> _EXERCISE DESCRIPTION_
Copy out the passage on geochemical case hardening word for word.

> _EXCERPTED PASSAGE_

Geochemical case hardening is the formation of a hard protective “shell” on the surfaces of rocks, and the process can dramatically change the appearance of Earth’s landforms. The discontinuous spalling, or detachment, of these protective shells from the rock surface facilitates the formation of features such as limestone towers (Mitchell et al. 2003), pedestal rocks, tafoni (multiple small cave-like erosional features on rock surfaces) (Migon and Goudie 2003), and a variety of other erosional forms (Conca and Rossman 1982). Case hardening alters historic buildings, including the pyramids of Egypt (Emery 1960), as well as prehistoric rock art (Whitley 2001). Planetary geologists have invoked case hardening to explain differential rock decay observed on Mars (Thomas et al. 2005).

> _SOURCE EXCERPT_
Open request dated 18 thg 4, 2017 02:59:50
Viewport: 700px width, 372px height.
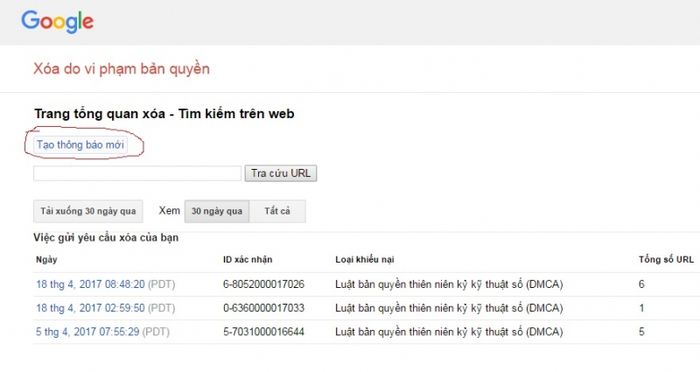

> _FINAL RESULT_
Geochemical case hardening is the formation of a hard protective “shell” on the surfaces of rocks, and the process can dramatically change the appearance of Earth’s landforms. The discontinuous spalling, or detachment, of these protective shells from the rock surface facilitates the formation of features such as limestone towers (Mitchell et al. 2003), pedestal rocks, tafoni (multiple small cave-like erosional features on rock surfaces) (Migon and Goudie 2003), and a variety of other erosional forms (Conca and Rossman 1982). Case hardening alters historic buildings, including the pyramids of Egypt (Emery 1960), as well as prehistoric rock art (Whitley 2001). Planetary geologists have invoked case hardening to explain differential rock decay observed on Mars (Thomas et al. 2005).